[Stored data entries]
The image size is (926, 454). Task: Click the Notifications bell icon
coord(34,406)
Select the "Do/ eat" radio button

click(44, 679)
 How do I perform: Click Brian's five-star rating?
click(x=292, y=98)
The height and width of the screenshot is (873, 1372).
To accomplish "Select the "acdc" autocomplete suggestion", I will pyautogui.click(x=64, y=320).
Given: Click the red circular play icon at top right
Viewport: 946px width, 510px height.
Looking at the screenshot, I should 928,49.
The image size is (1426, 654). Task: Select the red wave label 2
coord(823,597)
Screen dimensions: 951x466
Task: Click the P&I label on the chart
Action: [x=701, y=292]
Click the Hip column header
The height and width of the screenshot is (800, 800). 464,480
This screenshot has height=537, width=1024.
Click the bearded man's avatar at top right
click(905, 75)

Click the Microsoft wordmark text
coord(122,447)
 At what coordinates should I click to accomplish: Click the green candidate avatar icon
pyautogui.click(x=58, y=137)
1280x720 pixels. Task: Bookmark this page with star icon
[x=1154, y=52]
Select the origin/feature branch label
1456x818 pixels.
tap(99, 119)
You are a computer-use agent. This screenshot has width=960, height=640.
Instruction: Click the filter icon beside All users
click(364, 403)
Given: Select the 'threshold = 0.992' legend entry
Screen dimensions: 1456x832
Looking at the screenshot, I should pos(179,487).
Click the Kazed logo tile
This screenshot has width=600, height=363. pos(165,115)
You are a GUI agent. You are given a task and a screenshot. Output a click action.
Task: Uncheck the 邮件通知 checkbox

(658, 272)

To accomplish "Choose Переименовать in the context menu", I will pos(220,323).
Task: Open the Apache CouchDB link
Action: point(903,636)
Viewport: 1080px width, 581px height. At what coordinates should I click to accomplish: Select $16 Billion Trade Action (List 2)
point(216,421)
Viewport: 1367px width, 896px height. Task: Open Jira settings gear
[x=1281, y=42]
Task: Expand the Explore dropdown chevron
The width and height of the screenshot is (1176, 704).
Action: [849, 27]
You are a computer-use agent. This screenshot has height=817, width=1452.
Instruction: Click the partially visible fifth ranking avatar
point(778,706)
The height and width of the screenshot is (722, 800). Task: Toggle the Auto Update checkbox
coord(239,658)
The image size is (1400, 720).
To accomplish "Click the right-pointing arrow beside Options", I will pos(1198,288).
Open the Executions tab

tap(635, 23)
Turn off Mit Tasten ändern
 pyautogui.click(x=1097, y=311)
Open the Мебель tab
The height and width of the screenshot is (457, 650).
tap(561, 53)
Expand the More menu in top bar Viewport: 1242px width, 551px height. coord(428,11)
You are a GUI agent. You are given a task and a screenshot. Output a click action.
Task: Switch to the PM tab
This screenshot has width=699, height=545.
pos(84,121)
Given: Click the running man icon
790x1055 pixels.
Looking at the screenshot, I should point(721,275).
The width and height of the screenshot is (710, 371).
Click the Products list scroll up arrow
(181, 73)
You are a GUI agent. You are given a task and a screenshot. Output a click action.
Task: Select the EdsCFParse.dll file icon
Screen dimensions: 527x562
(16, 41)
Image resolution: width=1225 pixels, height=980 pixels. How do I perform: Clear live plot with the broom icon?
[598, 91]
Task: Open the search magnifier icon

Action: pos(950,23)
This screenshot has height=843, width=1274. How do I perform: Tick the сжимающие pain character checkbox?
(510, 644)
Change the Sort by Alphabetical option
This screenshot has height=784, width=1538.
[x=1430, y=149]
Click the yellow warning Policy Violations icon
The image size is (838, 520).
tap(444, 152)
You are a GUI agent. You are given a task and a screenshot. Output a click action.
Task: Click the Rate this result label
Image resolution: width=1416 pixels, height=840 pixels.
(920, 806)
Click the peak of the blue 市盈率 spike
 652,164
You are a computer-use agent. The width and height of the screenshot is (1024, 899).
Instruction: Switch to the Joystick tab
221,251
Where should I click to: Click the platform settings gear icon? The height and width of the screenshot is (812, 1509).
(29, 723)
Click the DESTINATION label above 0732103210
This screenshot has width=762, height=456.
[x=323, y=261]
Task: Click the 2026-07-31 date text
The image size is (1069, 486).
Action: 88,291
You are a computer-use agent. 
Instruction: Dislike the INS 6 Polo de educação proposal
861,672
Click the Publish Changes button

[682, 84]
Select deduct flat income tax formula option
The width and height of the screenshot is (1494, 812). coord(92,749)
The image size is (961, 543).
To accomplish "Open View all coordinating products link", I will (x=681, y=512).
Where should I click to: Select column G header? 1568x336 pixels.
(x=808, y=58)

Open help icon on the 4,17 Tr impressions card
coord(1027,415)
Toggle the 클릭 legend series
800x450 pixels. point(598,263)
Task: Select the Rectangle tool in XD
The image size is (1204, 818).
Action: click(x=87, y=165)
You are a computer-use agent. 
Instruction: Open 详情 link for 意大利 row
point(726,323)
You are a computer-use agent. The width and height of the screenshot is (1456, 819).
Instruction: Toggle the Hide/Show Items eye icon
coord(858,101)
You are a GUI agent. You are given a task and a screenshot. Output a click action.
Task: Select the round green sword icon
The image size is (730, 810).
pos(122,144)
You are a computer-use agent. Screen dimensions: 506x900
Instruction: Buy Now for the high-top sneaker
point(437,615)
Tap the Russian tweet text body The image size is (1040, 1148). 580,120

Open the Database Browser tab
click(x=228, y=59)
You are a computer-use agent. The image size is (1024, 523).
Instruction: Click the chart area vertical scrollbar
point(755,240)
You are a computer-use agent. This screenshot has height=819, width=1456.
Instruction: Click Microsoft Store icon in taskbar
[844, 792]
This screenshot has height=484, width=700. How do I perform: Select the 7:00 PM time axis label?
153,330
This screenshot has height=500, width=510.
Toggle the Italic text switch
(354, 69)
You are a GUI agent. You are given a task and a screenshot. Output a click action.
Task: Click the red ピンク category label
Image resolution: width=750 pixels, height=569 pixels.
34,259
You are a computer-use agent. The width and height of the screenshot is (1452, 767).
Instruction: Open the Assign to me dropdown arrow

## What to produce
Substitute "Gamepad" for "Joystick" in the data, starting at the line containing "is (1024, 899)." and ending at the line containing "The width and height of the screenshot is (1494, 812).". Write out those lines again with nothing else changed.

## Answer to the problem
You are a computer-use agent. The width and height of the screenshot is (1024, 899).
Instruction: Switch to the Gamepad tab
221,251
Where should I click to: Click the platform settings gear icon? The height and width of the screenshot is (812, 1509).
(29, 723)
Click the DESTINATION label above 0732103210
This screenshot has width=762, height=456.
[x=323, y=261]
Task: Click the 2026-07-31 date text
The image size is (1069, 486).
Action: 88,291
You are a computer-use agent. 
Instruction: Dislike the INS 6 Polo de educação proposal
861,672
Click the Publish Changes button

[682, 84]
Select deduct flat income tax formula option
The width and height of the screenshot is (1494, 812). coord(92,749)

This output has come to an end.